When October 20 comes, they’ll discover:

  • Their failover mechanism has a bug
  • Their health checks have false positives
  • Their SDK client caching interferes with region switching
  • Their observability doesn’t show which region is actually serving traffic

Multi-region resilience requires ongoing operational investment. It’s not “set and forget.” You need runbooks, chaos engineering, regular failover drills, and teams who know how to operate it.

That’s a lot of overhead for a student survey app.

Who Actually Needs This

Not every DynamoDB workload needs multi-region failover.

You should build this if:

  • Downtime directly costs revenue
  • You have strict uptime SLAs (99.95%+)
  • Users are globally distributed
  • Regulatory requirements mandate geographic redundancy
  • You’ve done the math: outage cost > infrastructure cost

You’re probably over-engineering if:

  • Your app is internal tooling
  • Downtime measured in hours is tolerable
  • You’re optimizing for shipping speed over resilience
  • Your team doesn’t have the operational maturity to manage this complexity

The survey app I built for students? It absolutely doesn’t need this. Downtime is annoying, not catastrophic. It’s a teaching tool, not a production system.

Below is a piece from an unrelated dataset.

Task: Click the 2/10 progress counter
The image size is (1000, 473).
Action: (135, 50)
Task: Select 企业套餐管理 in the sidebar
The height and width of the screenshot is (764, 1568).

But if you’re running live event voting, mobile game leaderboards, or SaaS APIs that customers depend on—then yes, this makes sense.

The decision isn’t technical. It’s about risk tolerance, recovery time objectives, and operational burden.

On October 20, a lot of teams learned they’d miscalculated that risk. They assumed regional DNS wouldn’t fail.

It did.

Learn from that. Design for the failures that actually happen, not the ones that feel unlikely.